Recorded information START
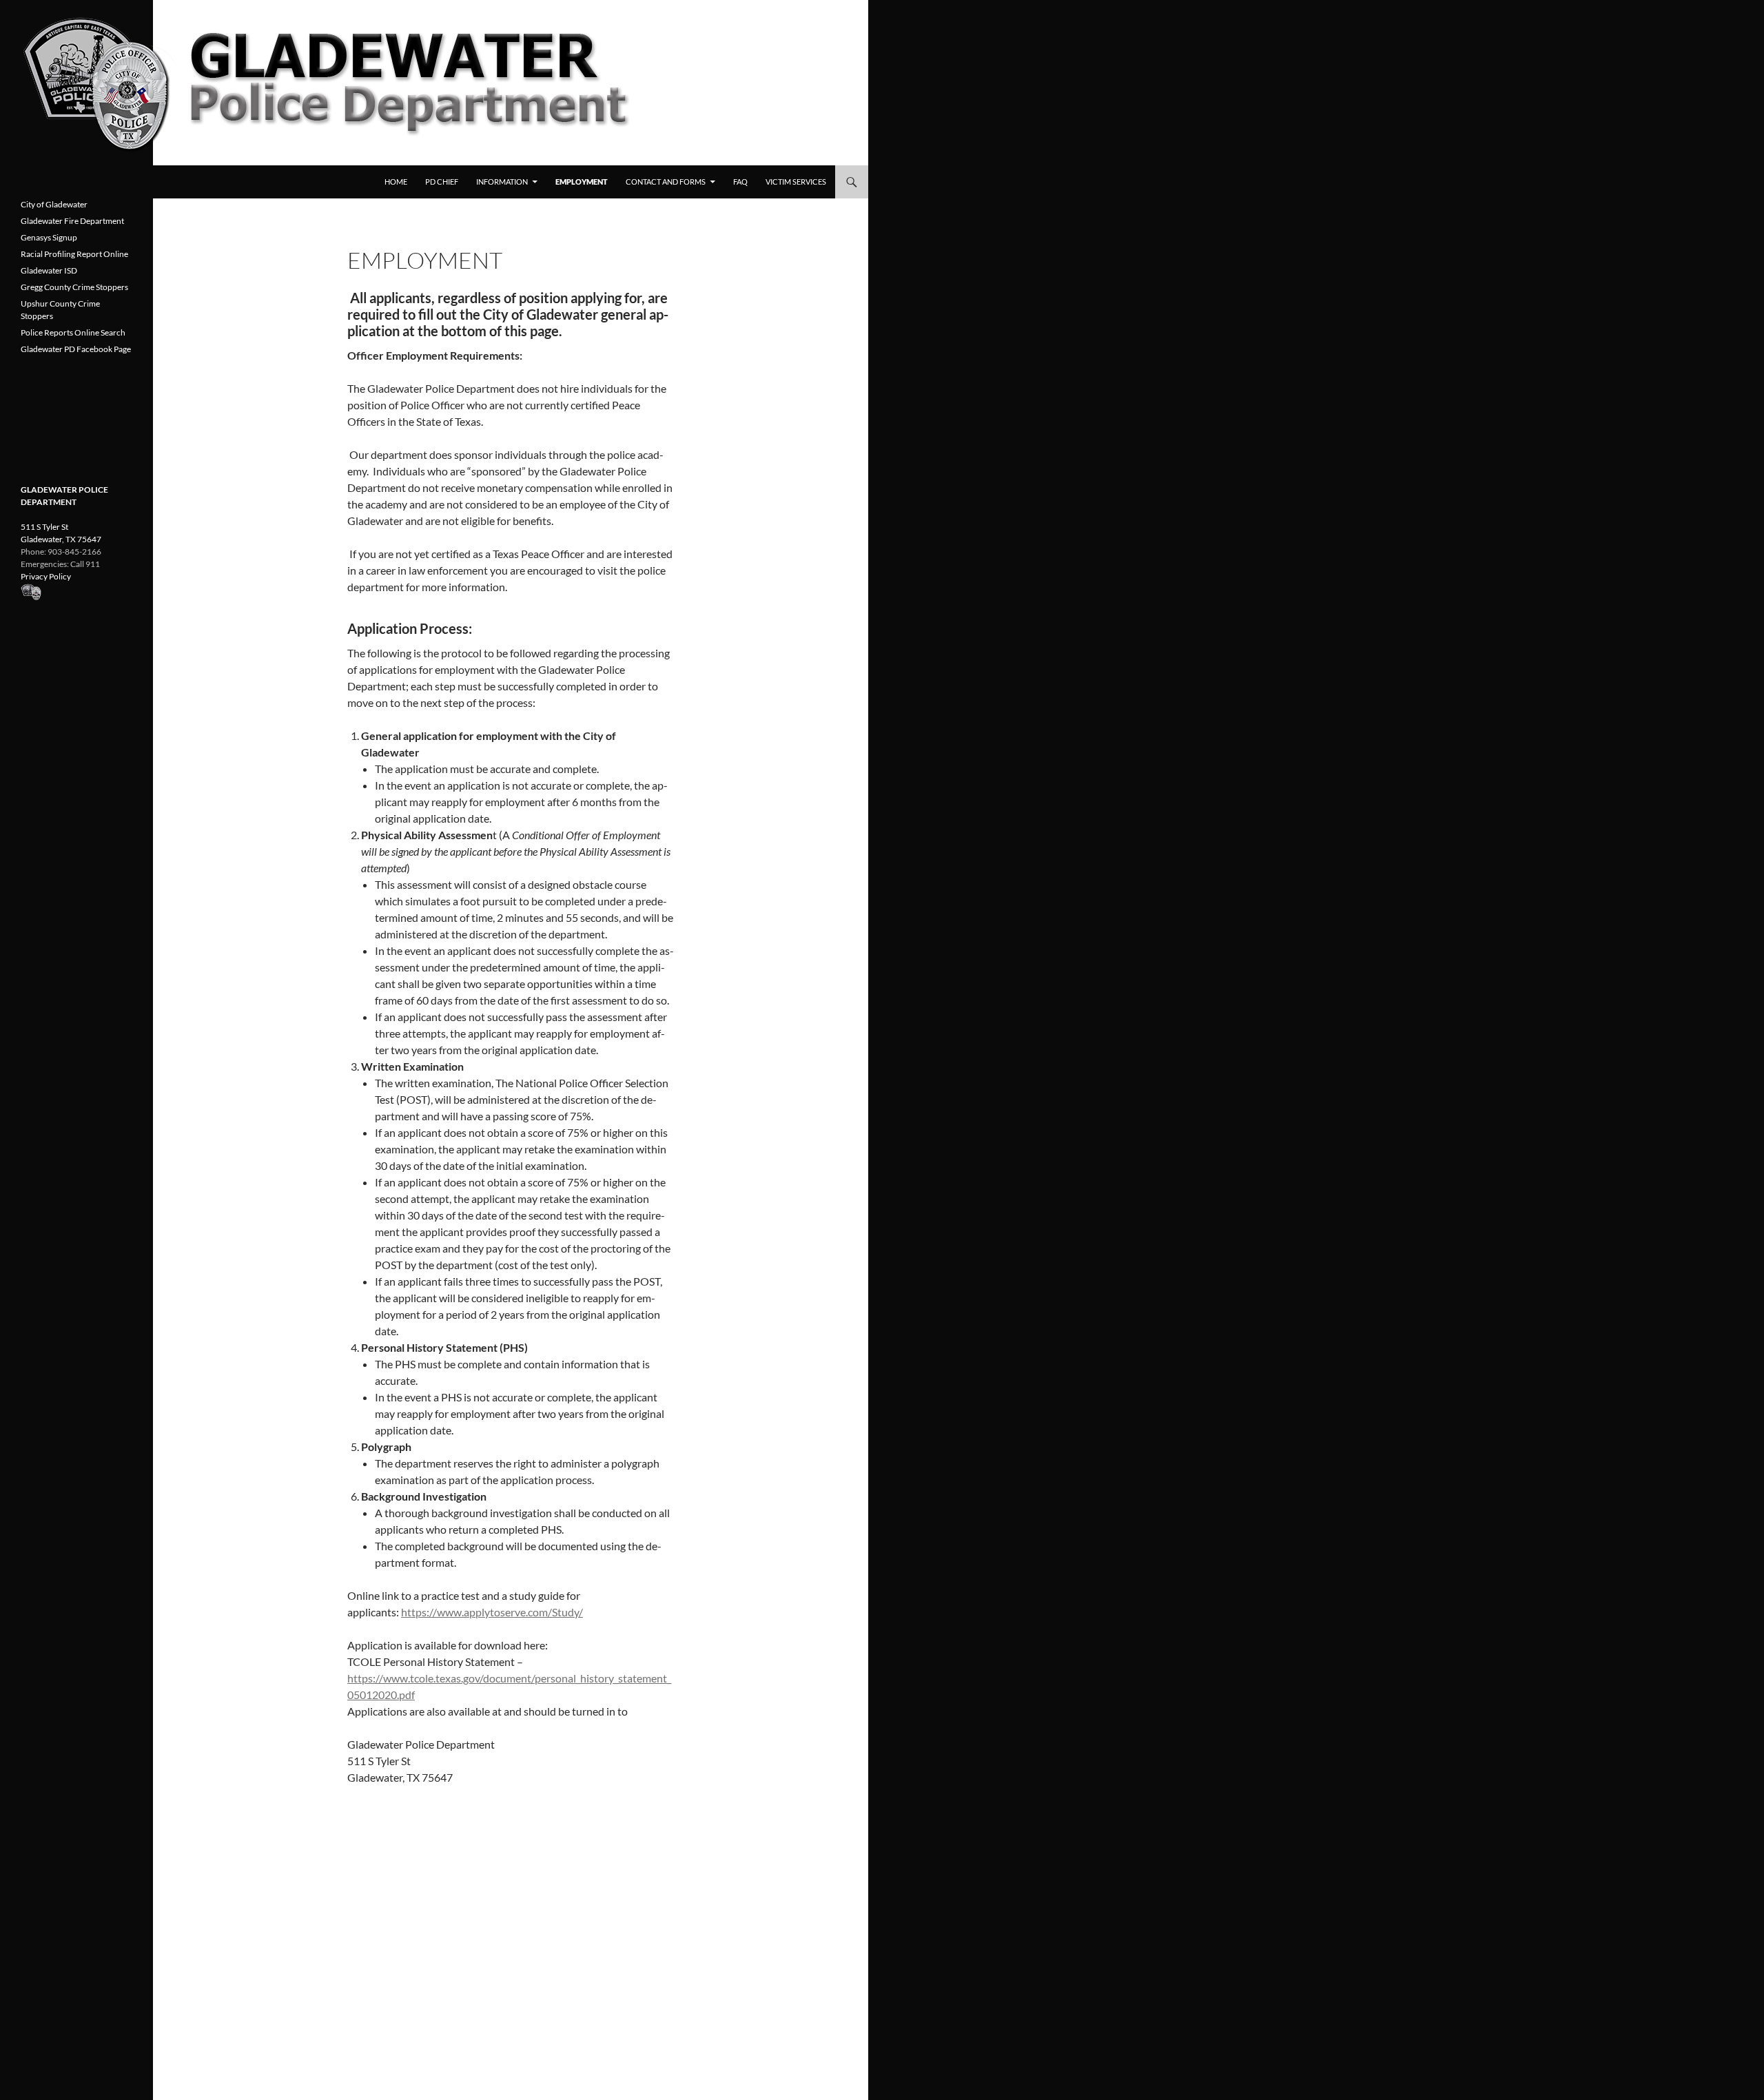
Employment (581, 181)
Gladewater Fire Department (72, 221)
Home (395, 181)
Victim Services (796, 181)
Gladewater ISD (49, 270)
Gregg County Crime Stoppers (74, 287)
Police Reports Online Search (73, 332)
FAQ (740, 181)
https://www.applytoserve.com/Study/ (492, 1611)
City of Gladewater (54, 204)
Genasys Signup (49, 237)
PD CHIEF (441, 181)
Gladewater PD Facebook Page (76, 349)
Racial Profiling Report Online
Recorded information END
Problem to work on:
Once the pictures are set aside, repeat the remaining data word for word.

Answer to this exercise:
Employment (581, 181)
Gladewater Fire Department (72, 221)
Home (395, 181)
Victim Services (796, 181)
Gladewater ISD (49, 270)
Gregg County Crime Stoppers (74, 287)
Police Reports Online Search (73, 332)
FAQ (740, 181)
https://www.applytoserve.com/Study/ (492, 1611)
City of Gladewater (54, 204)
Genasys Signup (49, 237)
PD CHIEF (441, 181)
Gladewater PD Facebook Page (76, 349)
Racial Profiling Report Online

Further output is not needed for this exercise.